**DIRECTION A**:
Reproduce the part of the blog posts between "Saturday, July 19, 2008" and "in the woods.", inclusive.
**DIRECTION B**:
Pick up the blog posts where they stop and continue writing them.

**TEXT PROVIDED**:
Saturday, July 19, 2008

Back to the Real World

I have just emerged from Boy Scout resident camp where I spent seven days and six nights volunteering, helping to oversee over 35 Scouts, eight of whom were spending their first time away from home at a camp. (One even said this is the first time in his entire life he's gone seven days without watching a screen of some kind. For the record he survived.)

What happens at camp stays at camp and for confidentiality reasons I can't blog the many stories, no matter how tempting or how great they are to tell. I'll say I have enough material for at least three comedy movies or books. Boy Scout camp is a wealth of raw material for writers or screen play writers, I now know.

I am still in the bubble of living without electricity and living in the woods.

I had set some blog posts to automatically publish while I was camping so that is why my blog posts were published earlier this week.

I had time to think about some big things while away. Some decisions were made. Some shifts in priorities are being made right now. I might share those on the blog in the future.

I need to readjust to my normal life and get on with the next thing on the schedule. I'm going to be busy for the next two weeks, away from the computer for the most part, so my blogging may be spotty.

I hope all of my blog readers are having a fantastic summer so far!

Tuesday, July 08, 2008

Hooray! New Art Journal Book is Out!

I'm doing a happy dance after UPS visited with a delivery of "1000 Artist Journal Pages: personal pages and inspiration" by Dawn DeVries Sokol. This book was just published this month by Quarry Books.

If you make Amazon purchases and link through from my blog I thank you. That revenue partially paid for this book.

All I can say about this right now is that the shape is square, it is paperback with glossy pages, almost like a coffee table book. It is laid out just like "1000 Artist Trading Cards" with the scans on the page with a numerical reference and the name of the artist. No other text clutters the pages.

I can't wait to sit down and look through and study the pages of other people's art journals!

Saturday, July 05, 2008

Two Yummy Yarns

My biggest splurge so far was these two skeins of wool yarn purchased at Uncommon Threads in York, Pennsylvania while on vacation down there last week.

These are malabrigio aquarella wool yarns from Uraguay. I will not be using these to felt with because they are too nice. I also spent $14 on each skein (yikes) and don't want to waste this yarn.

Third Knitting Project in Process

I began my third knitted project while away on vacation last week.

I am using Reynolds Lopi wool yarn which I purchased at The Needle Shop in Westport, Connecticut.

If you look closely you can see that the blue wool has threads of red and light blue and green in it. Even my husband noticed that and thought it was cool.

I casted on 45 stitches on a #13 needle. I am still so new to knitting that I only know the knit stitch so this bag is being done all in the garter stitch. (See I am getting the knitting terminology down!)

Here is the piece after one skein of yarn was completed. This photo was taken on the dashboard while driving down the highway (I was a passenger, don't worry).

I think my stitches are coming out pretty even now.

**GIVEN ENTRIES**:

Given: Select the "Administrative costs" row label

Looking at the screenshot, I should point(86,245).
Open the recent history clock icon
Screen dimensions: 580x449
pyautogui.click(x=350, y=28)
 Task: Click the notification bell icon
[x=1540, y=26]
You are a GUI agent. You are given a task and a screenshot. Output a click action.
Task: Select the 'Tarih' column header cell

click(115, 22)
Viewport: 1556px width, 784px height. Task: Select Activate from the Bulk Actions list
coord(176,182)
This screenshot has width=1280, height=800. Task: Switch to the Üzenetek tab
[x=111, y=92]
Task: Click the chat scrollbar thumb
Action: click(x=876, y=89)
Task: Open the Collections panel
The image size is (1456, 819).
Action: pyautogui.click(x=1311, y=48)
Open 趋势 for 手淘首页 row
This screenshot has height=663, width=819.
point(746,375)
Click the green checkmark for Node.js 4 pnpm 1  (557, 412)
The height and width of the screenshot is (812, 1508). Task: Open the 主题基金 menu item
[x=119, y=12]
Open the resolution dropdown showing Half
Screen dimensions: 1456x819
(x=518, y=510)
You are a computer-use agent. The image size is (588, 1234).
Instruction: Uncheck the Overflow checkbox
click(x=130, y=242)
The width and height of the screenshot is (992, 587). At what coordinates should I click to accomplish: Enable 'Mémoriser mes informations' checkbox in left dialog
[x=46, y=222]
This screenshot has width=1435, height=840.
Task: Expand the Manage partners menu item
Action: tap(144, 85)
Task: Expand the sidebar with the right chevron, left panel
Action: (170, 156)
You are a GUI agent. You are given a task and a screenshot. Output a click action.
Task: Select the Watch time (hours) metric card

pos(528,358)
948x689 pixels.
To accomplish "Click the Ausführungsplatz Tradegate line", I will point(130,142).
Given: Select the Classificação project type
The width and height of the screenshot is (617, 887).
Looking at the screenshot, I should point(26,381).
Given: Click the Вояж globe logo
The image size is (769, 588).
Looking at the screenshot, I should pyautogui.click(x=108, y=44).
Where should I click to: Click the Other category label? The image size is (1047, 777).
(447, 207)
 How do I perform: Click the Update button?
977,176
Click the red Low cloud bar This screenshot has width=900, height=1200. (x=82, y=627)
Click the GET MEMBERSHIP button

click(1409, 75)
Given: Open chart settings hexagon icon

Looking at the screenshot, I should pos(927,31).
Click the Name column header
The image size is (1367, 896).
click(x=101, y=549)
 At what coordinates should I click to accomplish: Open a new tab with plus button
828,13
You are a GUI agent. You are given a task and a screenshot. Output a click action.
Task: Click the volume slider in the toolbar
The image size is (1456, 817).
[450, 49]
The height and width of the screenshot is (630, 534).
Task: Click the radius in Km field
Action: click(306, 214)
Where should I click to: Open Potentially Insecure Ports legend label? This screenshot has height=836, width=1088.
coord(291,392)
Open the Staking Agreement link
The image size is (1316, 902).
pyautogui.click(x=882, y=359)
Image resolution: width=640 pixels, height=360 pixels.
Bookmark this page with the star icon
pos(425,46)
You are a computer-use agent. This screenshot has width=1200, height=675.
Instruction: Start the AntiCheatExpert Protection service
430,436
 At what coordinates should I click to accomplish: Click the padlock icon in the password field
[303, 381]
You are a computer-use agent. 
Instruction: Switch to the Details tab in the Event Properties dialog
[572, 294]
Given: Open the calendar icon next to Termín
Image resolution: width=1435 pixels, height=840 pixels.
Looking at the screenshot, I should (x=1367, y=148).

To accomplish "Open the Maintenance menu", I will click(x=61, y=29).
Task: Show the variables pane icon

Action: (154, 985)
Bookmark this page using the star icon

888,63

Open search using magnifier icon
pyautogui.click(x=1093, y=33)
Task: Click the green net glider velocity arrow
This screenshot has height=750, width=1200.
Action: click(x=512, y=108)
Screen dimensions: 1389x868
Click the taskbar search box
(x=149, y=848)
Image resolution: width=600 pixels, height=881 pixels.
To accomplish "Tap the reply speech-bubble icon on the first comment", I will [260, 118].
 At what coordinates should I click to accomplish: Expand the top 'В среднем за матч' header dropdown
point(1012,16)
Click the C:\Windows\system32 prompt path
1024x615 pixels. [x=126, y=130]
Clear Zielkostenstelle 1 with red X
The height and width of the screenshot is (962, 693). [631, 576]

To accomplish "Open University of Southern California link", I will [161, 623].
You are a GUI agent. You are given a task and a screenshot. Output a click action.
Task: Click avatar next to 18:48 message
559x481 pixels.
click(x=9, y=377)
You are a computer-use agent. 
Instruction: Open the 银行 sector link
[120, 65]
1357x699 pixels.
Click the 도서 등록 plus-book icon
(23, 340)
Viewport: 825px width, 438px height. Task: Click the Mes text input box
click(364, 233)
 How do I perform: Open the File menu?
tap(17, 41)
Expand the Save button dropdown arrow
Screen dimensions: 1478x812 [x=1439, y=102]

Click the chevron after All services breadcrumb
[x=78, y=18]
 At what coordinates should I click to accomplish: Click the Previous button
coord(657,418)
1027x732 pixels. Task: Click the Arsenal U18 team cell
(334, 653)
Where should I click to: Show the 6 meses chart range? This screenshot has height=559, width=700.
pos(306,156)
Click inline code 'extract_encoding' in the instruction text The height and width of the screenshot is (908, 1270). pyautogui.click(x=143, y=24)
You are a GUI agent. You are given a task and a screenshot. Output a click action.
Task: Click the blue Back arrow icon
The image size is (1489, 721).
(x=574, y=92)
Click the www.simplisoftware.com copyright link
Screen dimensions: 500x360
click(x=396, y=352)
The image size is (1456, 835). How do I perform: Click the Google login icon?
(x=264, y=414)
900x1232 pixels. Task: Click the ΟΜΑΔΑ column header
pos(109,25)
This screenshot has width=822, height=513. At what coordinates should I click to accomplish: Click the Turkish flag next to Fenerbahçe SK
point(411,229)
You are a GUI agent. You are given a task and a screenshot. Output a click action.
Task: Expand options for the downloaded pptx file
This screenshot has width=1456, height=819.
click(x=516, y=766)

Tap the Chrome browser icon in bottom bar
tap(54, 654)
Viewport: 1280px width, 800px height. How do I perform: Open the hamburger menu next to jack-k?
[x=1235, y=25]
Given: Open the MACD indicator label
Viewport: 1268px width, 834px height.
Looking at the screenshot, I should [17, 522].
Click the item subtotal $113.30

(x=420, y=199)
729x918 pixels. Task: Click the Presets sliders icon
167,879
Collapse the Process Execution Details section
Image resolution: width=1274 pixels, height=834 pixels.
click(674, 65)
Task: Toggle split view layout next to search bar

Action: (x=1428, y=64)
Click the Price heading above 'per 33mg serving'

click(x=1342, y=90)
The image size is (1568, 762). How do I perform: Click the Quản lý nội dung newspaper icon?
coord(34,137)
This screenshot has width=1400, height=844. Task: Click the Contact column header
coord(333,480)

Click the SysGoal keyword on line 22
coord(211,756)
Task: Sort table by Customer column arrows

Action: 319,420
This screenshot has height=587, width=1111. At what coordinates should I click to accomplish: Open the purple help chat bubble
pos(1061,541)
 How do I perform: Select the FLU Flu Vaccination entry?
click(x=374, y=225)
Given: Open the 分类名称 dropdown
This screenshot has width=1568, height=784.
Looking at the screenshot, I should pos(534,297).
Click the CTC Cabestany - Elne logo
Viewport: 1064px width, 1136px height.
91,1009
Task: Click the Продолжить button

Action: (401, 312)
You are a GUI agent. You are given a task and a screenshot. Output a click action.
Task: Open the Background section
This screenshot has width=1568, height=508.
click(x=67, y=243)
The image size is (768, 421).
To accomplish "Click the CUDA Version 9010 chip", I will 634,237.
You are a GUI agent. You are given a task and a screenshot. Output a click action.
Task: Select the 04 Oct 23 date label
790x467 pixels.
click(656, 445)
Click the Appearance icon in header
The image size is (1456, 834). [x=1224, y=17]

**TASK RESPONSE A**:
Saturday, July 19, 2008

Back to the Real World

I have just emerged from Boy Scout resident camp where I spent seven days and six nights volunteering, helping to oversee over 35 Scouts, eight of whom were spending their first time away from home at a camp. (One even said this is the first time in his entire life he's gone seven days without watching a screen of some kind. For the record he survived.)

What happens at camp stays at camp and for confidentiality reasons I can't blog the many stories, no matter how tempting or how great they are to tell. I'll say I have enough material for at least three comedy movies or books. Boy Scout camp is a wealth of raw material for writers or screen play writers, I now know.

I am still in the bubble of living without electricity and living in the woods.

**TASK RESPONSE B**:
Right now I've knitted 2.5 skeins onto this project. All this work was done while away on vacation in "in between times" like when I was a passenger in the car or waiting for a meal to be served at a restaurant. Knitting in public elicited a few comments from wait staff. I was told knitting is not really done in Pennsylvania. I think the owners of Uncommon Threads in York which I patronized while in PA would disagree with that.

This bag will be machine felted (fulled) when completed.

I plan to use just this one color and sew it into a rectangle shaped handbag with a flap going over the front. I am making this pattern up myself. I know it is very simple. My goal with this is to use just one yarn so the gauge will be the same and so it will remain in a good straight rectangle shape. I think I will use a button as a closure. I am undecided as to what kind of handle this will have, if I will knit it or if it will be purchased and made of bamboo or wood.

Second Knitting Project in Process

Here is my second knitted project which was supposed to be a handbag but is now a tote bag. This was knitted with wool yarn then machine felted (fulled).

Here is a photo of the knitted project before I hand sewed the three edges together to form a tote bag shape. Note the huge size. This actually fit around my waist at the small end and flared outward like a mini skirt! My husband said I should keep it as a shawl and my boys wanted to keep it as a lap blanket.

This was supposed to be a rectangle. Between accidental increases and the different gauges of the yarns this ended up uneven.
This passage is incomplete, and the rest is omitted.